The moment the blade fell — the air shifted.
A sound split the night — like bamboo cracking in thunder.
Something gleamed above the entrance — a gray-robed figure, standing in the air as if stepping on cloud.
A bamboo staff spun in skeletal hands — the wind bent around him as if obeying.
Abbot Mingxu.
The mercenaries froze — eyes wide, mouths open.
The broad-foreheaded man tried to turn — but a shadow fell.

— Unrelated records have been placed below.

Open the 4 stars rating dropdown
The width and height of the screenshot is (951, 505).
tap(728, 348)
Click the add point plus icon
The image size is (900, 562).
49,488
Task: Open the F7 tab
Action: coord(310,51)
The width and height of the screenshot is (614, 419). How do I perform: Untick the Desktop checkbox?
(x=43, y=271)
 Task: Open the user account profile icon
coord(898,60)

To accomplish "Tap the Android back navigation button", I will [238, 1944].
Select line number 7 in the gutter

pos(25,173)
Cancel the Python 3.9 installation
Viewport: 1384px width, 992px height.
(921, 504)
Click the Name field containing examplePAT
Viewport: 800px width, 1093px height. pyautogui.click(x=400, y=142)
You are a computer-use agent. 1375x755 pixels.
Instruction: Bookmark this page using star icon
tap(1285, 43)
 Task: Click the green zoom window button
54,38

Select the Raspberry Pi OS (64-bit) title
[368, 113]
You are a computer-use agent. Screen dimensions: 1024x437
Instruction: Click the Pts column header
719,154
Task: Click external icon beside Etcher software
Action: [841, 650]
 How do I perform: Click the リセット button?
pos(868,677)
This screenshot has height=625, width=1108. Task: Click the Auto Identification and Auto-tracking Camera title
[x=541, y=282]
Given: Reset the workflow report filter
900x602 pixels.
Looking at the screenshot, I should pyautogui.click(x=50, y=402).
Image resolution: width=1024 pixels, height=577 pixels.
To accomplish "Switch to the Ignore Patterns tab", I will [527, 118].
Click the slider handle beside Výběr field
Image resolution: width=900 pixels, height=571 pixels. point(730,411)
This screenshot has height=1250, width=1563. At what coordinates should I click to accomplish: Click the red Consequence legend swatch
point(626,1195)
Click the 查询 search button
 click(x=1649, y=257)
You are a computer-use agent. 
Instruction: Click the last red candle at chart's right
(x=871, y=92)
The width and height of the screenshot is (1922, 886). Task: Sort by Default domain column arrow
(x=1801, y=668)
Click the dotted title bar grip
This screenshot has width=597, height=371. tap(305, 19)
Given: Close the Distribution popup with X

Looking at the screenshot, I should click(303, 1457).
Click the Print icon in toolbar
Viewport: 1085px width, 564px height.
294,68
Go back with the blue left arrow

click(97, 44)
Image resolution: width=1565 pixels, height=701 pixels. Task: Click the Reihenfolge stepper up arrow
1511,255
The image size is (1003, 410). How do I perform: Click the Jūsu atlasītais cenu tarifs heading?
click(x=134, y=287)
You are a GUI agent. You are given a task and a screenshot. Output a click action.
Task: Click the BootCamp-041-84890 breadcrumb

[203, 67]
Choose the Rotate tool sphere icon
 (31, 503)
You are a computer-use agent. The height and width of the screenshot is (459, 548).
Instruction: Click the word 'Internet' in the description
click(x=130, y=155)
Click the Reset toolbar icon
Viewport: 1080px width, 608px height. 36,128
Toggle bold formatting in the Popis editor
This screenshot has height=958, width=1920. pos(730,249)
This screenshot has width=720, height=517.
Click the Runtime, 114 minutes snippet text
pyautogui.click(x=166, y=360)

The staff swept the air — a dry arc, like a branch slicing winter.
The mercenary's blade shattered before it touched Bai Feng — the man flew backward, slamming into the wall with a cry swallowed by dust.
Mingxu landed on the cave floor like a falling leaf — light, but immovable.
His sunken eyes met Bai Feng's — then swept over the men still trembling at the entrance.
He raised the staff, pointing — a silent gesture that was both command and sentence.
The mercenaries dropped their weapons — the clatter of metal on stone echoed like broken bells.
Bai Feng breathed — let the wind inside him sigh one last time, like an animal curling back to sleep.
The Abbot placed a hand on his shoulder — the touch was light, yet firm as an old root.
Outside, the wind howled.
Inside the cave, all was silence — the hush before a new storm.